Tips & Support

Tips for recording video/screencasts

Printable flier on recording video/screencasts

If you are already comfortable recording video/screencasts, continue using the recording or screencasting tool you are most comfortable with, so long as you can export MP4 files with that tool.

If you are not already recording videos/screencasts, we recommend using one of the following tools:

  • Webex, Google Meet: You can host a single person “meeting,” record yourself and share your screen
  • Screencastify: You can record your voice, screen or self. The free version allows you to record up to five minutes of video per clip and is stored in your Google Drive.

For help troubleshooting these platforms, please contact

There are additional video recording/editing options if you are familiar with them, including:

  • Adobe Spark
  • iMovie
  • Powerpoint
  • Windows 10 Camera app
  • Smartphone Camera app
  • iMovie Airbook Camera

Due to limited technical/troubleshooting support for these options, we don’t recommend using them unless you are proficient and able to export the MP4 file.

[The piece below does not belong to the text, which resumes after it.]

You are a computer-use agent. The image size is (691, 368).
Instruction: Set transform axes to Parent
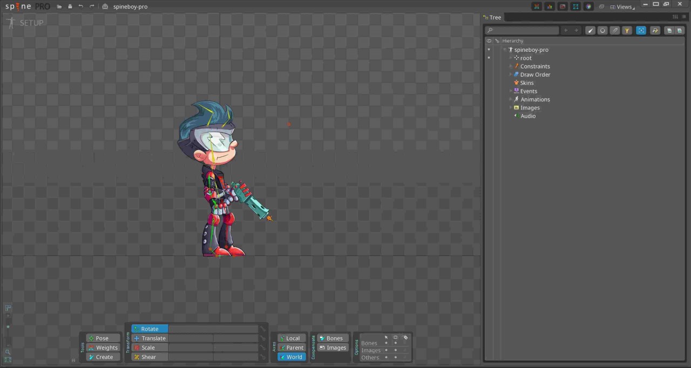pyautogui.click(x=295, y=347)
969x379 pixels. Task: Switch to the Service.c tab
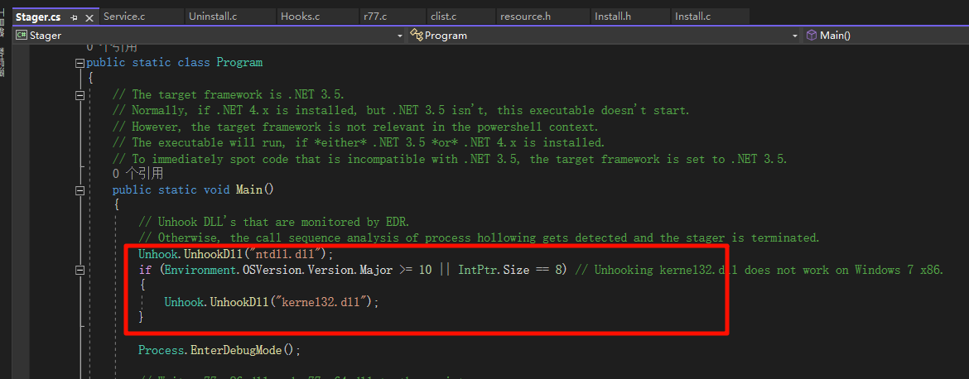click(124, 17)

Tips for creating instructional videos

Printable flier on creating instructional videos

When creating your video lesson, you should:

  • Keep each video to 5 minutes or less.
  • Chunk the videos out by mini topic.
  • Break up your video content with other activities.
  • Use knowledge checks between video segments.
  • Give a bullet point overview in the beginning of the lesson, review at the end.
  • Use visual aids like you would in the classroom.

Video recording tips

  1. Make sure students get to see you for at least part of the video. This will help maintain the human connection.
  2. Have light illuminating you from the front. Students will not be able to see your face if your light is behind you. This includes light coming in from a window.
  3. Do a test video, if necessary, to make sure your audio is working and clear.
  4. Speak slowly and clearly so students can understand what you are saying.
  5. Don’t worry about being perfect. Treat this like your classroom. If you pause for a moment, stumble over your words, take a few seconds to get a slide on the screen, etc., that is OK — just keep going.
  6. Keep in mind that what you show students on the screen should be what you would want them to focus on in the classroom. If they need to focus on you, you should be on the screen. If they need to focus on a visual aid, share your screen.

If you are using visual aids:

Ensure they are easy to read by:

  • Using large text.
  • Using high-contrast text (such as white lettering on a black background).
  • Using an easy-to-read font.
  • Keeping text on the screen long enough for all students to read.
  • Avoiding flickering media.
  • Testing your presentation slides to make sure text is readable on small screens since students may watch on a smartphone.